** TAREFAS DO EXERCÍCIO **
1. Diga se cada afirmação abaixo está de acordo com o trecho sobre diversidade no entretenimento. Responda sim ou não e cite as palavras exatas do trecho que decidem a resposta: (a) Quem responde vê com pessimismo a inclusão nas representações. (b) As famílias abordadas pela dramaturgia são compostas por filhos, netos, pais, avós e primos. (c) Quem responde acredita que o entretenimento nunca esteve tão próximo da realidade.
2. Repita, por favor, tudo o que vai desde "A diversidade na" até "da realidade, melhor." no trecho sobre diversidade no entretenimento, sem alterar nenhuma palavra.

** TRECHO SELECIONADO **
A diversidade na indústria do entretenimento tem sido um tópico importante nos últimos anos. Como você enxerga o papel dos atores na promoção da diversidade e da representação autêntica?
Eu acredito que o entretenimento nunca esteve tão próximo da realidade. Para ser eficaz, ele precisa refletir os arquétipos com os quais o público possa se identificar. A dramaturgia, em seu conteúdo ficcional, oferece a oportunidade de narrar histórias ligadas à realidade social, abordando famílias compostas por filhos, netos, pais, avós e primos. Assim como na vida no Brasil e em outras partes do mundo, essas famílias são frequentemente uma mistura de raças. As representações devem ser cada vez mais inclusivas, garantindo espaço para homens, mulheres, negros, brancos, indígenas e estrangeiros. Vejo isso com otimismo, pois acredito que, quanto mais diversificado e próximo da realidade, melhor.
Ao longo de sua carreira, você teve a oportunidade de explorar diferentes gêneros, como drama, comédia e até mesmo musical. Existe algum gênero que você ainda deseja explorar como ator?

** DADOS EM ESTUDO **

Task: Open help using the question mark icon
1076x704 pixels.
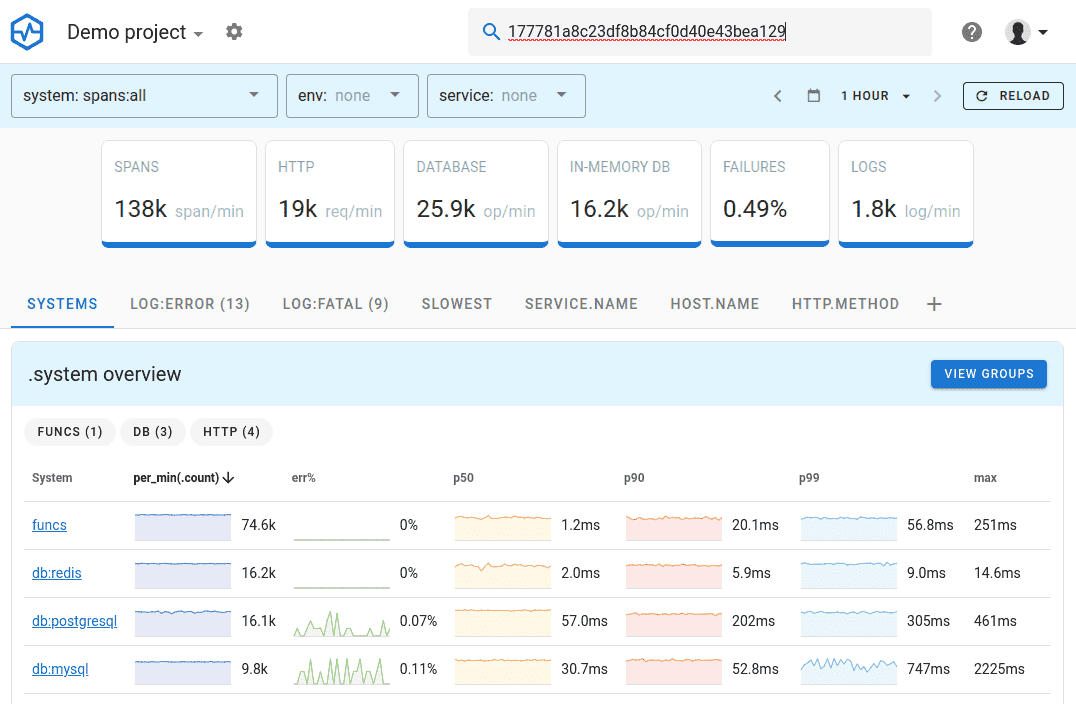Action: tap(971, 31)
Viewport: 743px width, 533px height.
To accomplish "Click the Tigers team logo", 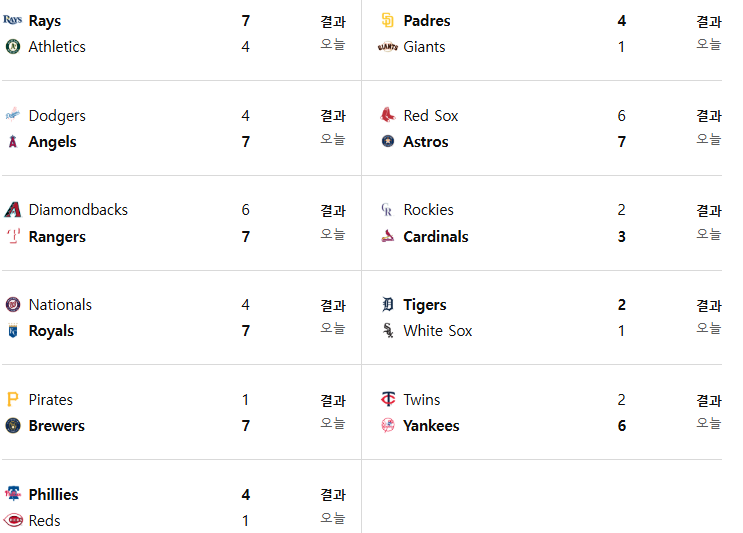I will [x=388, y=304].
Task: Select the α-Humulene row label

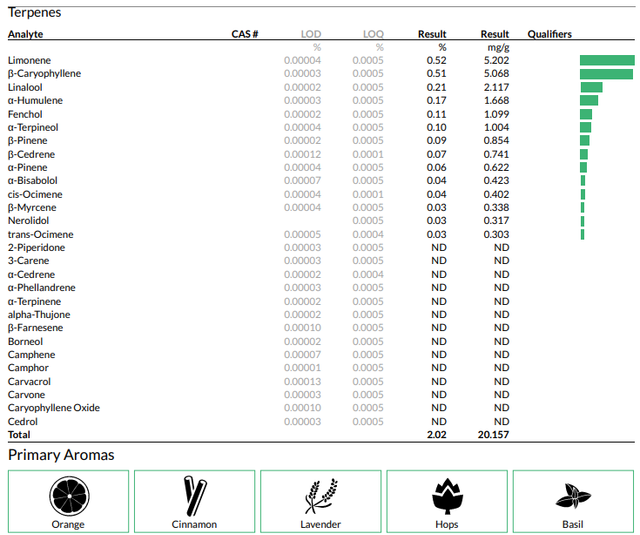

** PROBLEMAS RESOLVIDOS **
1.
(a) Não. "Vejo isso com otimismo"
(b) Sim. "abordando famílias compostas por filhos, netos, pais, avós e primos"
(c) Sim. "Eu acredito que o entretenimento nunca esteve tão próximo da realidade"

2.
A diversidade na indústria do entretenimento tem sido um tópico importante nos últimos anos. Como você enxerga o papel dos atores na promoção da diversidade e da representação autêntica?
Eu acredito que o entretenimento nunca esteve tão próximo da realidade. Para ser eficaz, ele precisa refletir os arquétipos com os quais o público possa se identificar. A dramaturgia, em seu conteúdo ficcional, oferece a oportunidade de narrar histórias ligadas à realidade social, abordando famílias compostas por filhos, netos, pais, avós e primos. Assim como na vida no Brasil e em outras partes do mundo, essas famílias são frequentemente uma mistura de raças. As representações devem ser cada vez mais inclusivas, garantindo espaço para homens, mulheres, negros, brancos, indígenas e estrangeiros. Vejo isso com otimismo, pois acredito que, quanto mais diversificado e próximo da realidade, melhor.